(Task directions):
Exact reproduction required: the lines below from the line with "Switch to the Transmission tab" to the line with "You are a computer-use agent. Viewport: 457px", both ends included, and no others.

(Supplied material):
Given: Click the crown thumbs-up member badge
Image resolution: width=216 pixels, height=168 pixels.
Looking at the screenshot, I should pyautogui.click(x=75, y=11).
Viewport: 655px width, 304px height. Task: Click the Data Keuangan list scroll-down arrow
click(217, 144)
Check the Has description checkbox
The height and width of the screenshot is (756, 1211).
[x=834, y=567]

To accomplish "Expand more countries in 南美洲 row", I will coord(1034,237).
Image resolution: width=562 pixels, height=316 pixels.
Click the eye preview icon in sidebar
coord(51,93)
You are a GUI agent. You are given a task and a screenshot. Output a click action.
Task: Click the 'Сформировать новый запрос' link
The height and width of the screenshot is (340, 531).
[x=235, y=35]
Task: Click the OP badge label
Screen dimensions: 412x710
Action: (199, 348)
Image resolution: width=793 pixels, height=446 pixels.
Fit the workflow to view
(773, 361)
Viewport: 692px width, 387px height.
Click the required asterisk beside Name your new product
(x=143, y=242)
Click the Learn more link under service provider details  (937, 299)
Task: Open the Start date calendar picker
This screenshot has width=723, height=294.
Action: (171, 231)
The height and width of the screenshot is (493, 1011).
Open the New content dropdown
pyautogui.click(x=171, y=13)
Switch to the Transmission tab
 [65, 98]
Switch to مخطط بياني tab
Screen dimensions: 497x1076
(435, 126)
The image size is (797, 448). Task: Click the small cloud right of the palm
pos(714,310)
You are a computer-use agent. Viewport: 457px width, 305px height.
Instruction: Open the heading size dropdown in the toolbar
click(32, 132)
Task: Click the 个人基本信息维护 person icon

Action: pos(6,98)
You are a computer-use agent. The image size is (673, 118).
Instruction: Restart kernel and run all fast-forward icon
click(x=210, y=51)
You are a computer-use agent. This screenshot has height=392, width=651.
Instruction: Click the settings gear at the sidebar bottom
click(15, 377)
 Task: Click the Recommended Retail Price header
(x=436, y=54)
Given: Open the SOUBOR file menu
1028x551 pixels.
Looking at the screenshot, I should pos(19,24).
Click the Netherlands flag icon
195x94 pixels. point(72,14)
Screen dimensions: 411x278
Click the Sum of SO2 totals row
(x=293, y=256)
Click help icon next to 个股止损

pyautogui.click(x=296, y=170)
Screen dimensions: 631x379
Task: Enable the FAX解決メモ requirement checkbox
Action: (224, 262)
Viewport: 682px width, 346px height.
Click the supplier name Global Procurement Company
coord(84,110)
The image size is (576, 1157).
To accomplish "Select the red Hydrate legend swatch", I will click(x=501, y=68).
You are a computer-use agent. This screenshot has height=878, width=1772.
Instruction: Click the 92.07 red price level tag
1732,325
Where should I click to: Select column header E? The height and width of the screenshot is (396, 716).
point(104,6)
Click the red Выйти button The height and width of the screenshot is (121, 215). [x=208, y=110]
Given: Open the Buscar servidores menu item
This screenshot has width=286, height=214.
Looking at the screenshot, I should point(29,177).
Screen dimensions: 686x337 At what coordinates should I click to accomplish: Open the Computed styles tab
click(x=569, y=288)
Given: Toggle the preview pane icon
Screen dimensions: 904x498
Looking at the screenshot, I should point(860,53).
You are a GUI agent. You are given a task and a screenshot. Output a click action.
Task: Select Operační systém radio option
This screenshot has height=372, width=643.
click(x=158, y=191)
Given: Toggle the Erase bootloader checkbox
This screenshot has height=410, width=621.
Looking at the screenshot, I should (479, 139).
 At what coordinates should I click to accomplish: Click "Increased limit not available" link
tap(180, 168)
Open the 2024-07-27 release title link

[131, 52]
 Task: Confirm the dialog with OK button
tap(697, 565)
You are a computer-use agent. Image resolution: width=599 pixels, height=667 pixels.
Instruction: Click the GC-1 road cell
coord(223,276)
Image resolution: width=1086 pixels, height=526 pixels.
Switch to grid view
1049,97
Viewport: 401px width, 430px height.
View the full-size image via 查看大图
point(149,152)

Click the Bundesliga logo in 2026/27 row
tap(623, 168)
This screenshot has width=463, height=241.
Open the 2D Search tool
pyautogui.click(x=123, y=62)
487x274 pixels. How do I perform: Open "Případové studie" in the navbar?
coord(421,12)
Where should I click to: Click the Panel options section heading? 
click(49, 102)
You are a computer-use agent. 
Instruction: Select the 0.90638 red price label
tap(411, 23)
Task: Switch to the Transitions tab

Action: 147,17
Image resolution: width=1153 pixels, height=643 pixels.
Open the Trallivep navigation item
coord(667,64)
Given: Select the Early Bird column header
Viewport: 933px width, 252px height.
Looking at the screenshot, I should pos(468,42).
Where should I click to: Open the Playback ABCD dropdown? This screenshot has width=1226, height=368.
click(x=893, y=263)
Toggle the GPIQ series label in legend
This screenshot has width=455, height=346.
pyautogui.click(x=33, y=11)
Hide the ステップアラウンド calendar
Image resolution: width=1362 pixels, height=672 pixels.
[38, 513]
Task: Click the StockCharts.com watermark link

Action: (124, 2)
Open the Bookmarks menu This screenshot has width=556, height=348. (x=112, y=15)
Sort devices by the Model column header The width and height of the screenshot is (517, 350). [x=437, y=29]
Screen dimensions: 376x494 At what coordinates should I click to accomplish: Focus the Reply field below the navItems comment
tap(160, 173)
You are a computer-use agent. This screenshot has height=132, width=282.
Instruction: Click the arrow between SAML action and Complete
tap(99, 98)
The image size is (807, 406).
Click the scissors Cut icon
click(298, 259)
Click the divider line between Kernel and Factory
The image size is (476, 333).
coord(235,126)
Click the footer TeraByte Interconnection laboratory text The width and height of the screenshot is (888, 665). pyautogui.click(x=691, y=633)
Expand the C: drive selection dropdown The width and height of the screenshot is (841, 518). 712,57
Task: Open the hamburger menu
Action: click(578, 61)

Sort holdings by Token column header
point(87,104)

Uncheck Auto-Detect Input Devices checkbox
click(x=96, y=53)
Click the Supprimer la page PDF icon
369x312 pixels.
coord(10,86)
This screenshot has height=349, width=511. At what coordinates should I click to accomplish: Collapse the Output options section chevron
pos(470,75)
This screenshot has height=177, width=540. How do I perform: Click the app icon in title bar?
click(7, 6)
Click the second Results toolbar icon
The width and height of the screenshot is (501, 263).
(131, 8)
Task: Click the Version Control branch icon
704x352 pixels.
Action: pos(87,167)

(Completed task):
Switch to the Transmission tab
 [65, 98]
Switch to مخطط بياني tab
Screen dimensions: 497x1076
(435, 126)
The image size is (797, 448). Task: Click the small cloud right of the palm
pos(714,310)
You are a computer-use agent. Viewport: 457px width, 305px height.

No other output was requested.